A quarter of an hour later, my Briton seated himself at the piano, and played a nocturne rejoicing in the title of “Evening Breeze,” or something equally original. I was told in confidence that it was a piece of his own composition. He played it correctly enough to satisfy a mathematician, without putting more expression into it than a musical-box would have done. For that matter, if you would please a drawing-room audience here, you must sing or play like a machine; no refractory muscle must compromise the British dignity.
The Englishman who shows his feelings loses his self-control, and becomes an object for the contemptuous pity of his compatriots. It is bad form.
The sympathetic voice is unknown: people sing more or less loudly, more or less out of tune. When the hostess comes and tells you: “This gentleman is going to sing; he has a magnificent voice,” that means that he has the voice of a Stentor.

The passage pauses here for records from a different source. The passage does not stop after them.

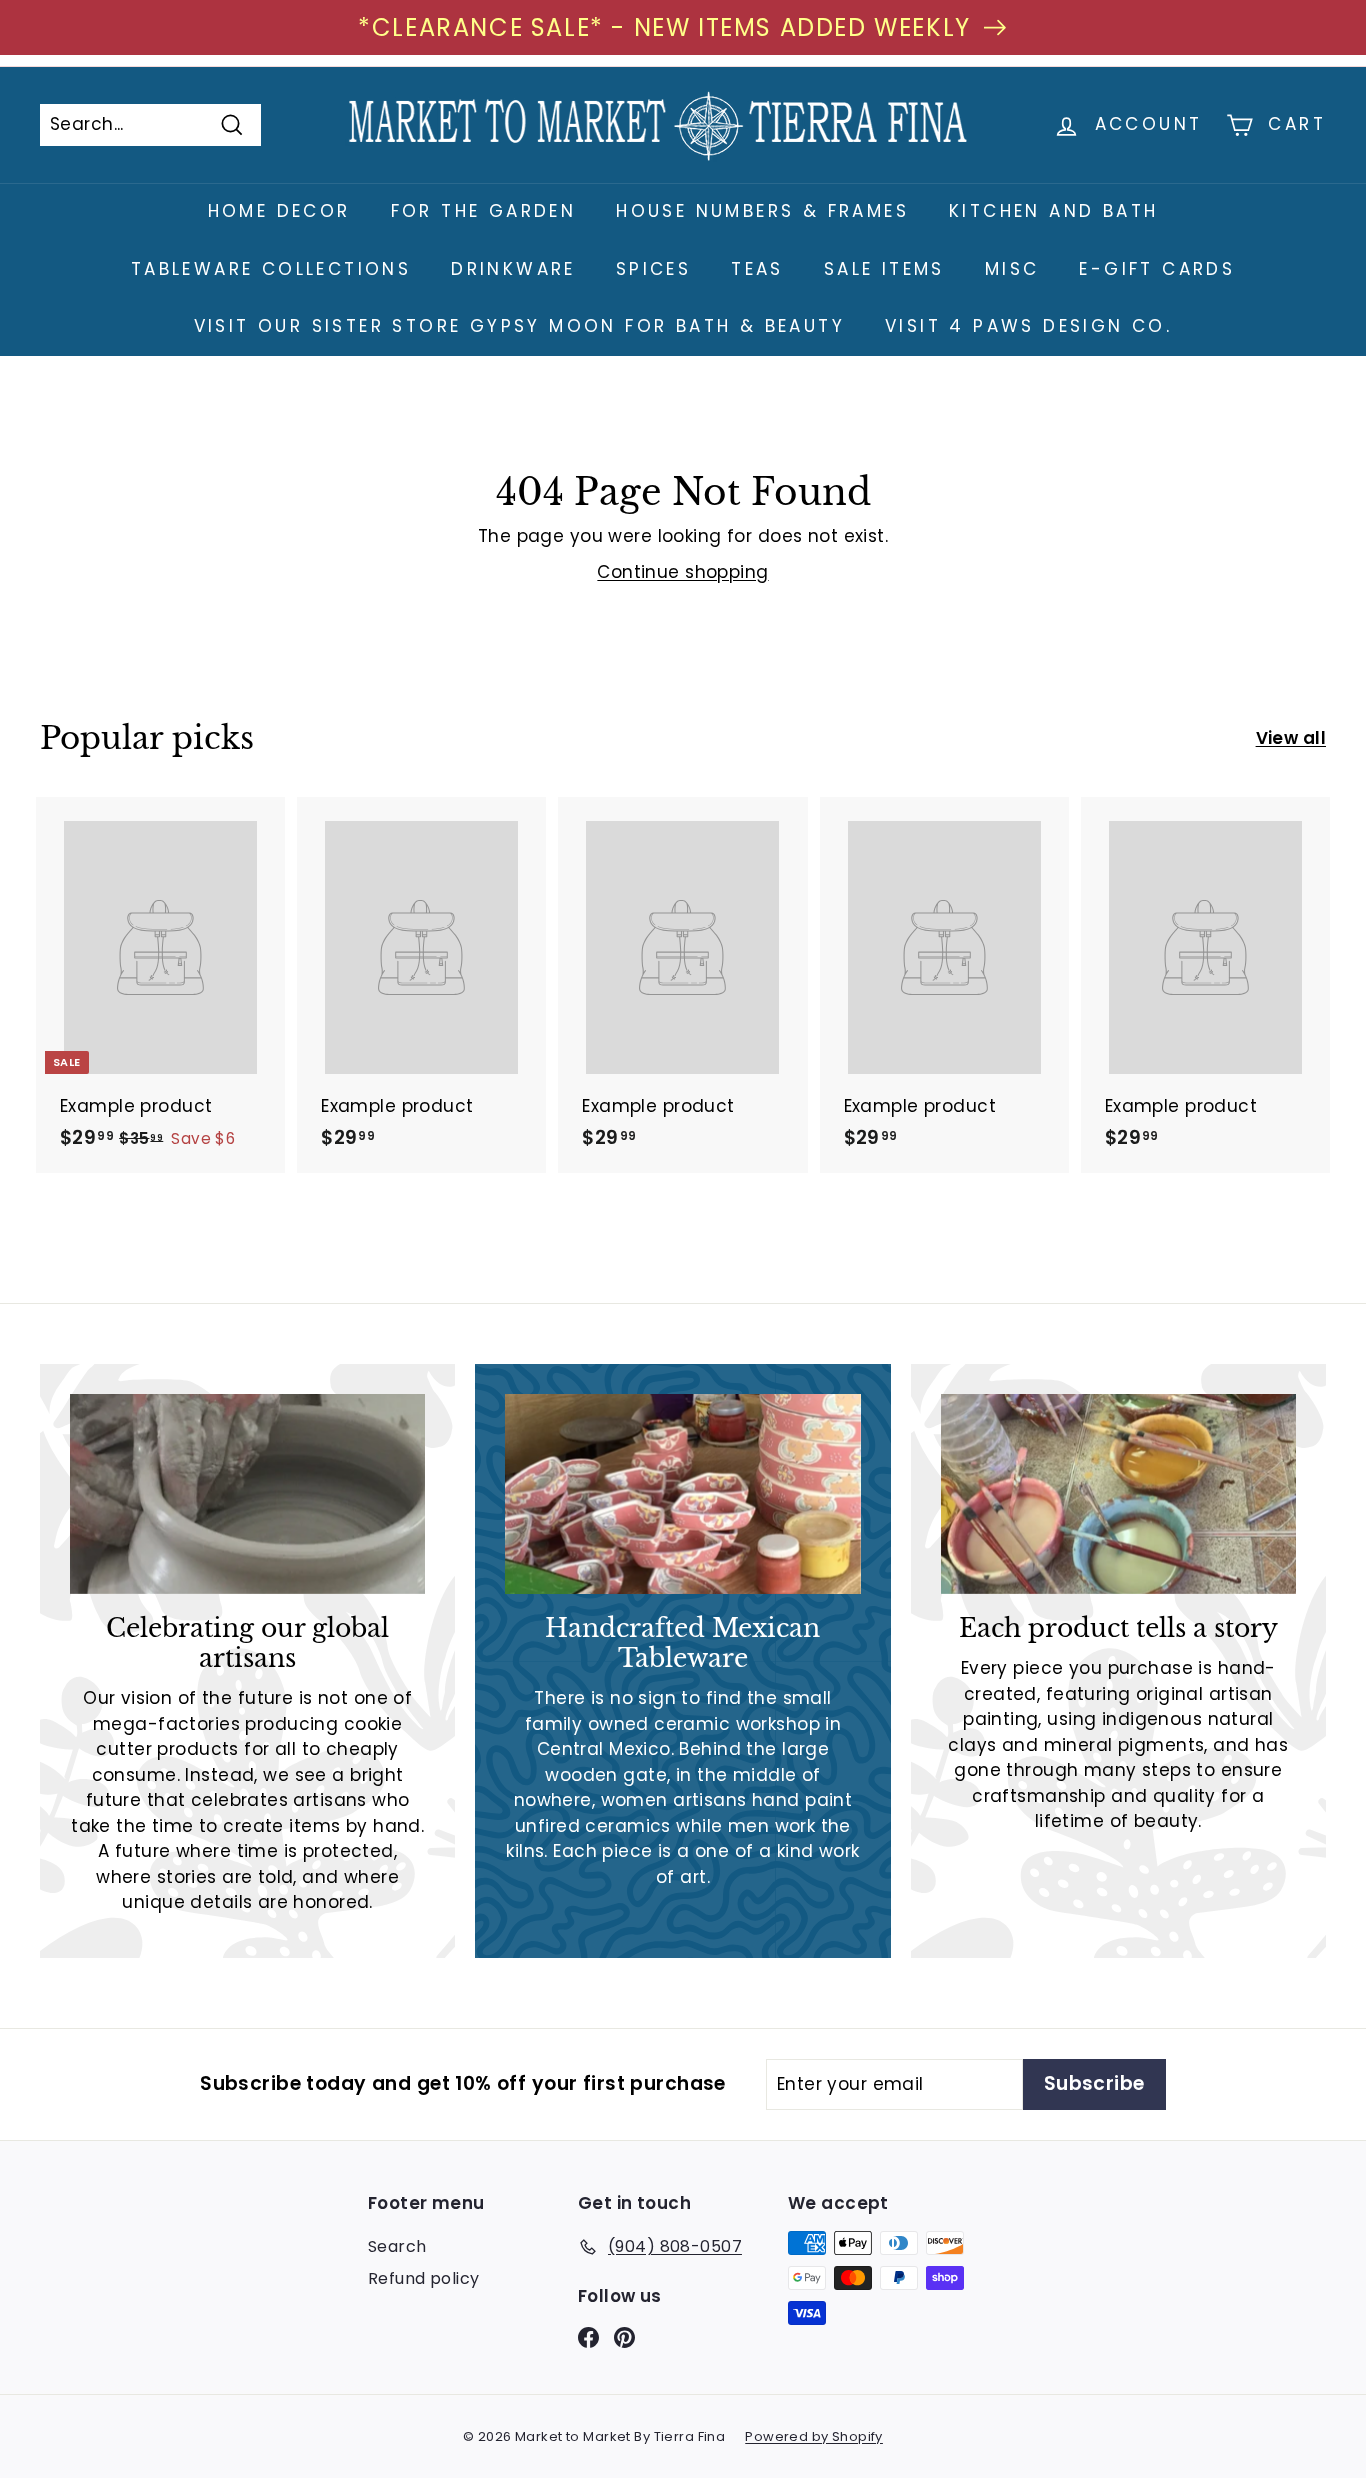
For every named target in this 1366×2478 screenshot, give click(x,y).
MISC (1012, 269)
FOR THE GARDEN (484, 211)
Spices (653, 269)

If I had to describe the nearest approach to the effect produced on one by Mrs. John Bull’s soirées musicales, I should say, intense pains which I can only compare to toothache in the intestines. Imagine yourself to be having a molar tooth extracted from the depths of your stomach.
The musical evenings, passe encore: people make a good deal of noise, and you have the satisfaction of feeling that you are alive. Besides, when the row is over, you sup; and, as I have told you, Mrs. John Bull’s suppers are very good.
But there is something worse than the musical party; it is the conversazione, so called, because at this entertainment, you walk about a great deal and converse very little.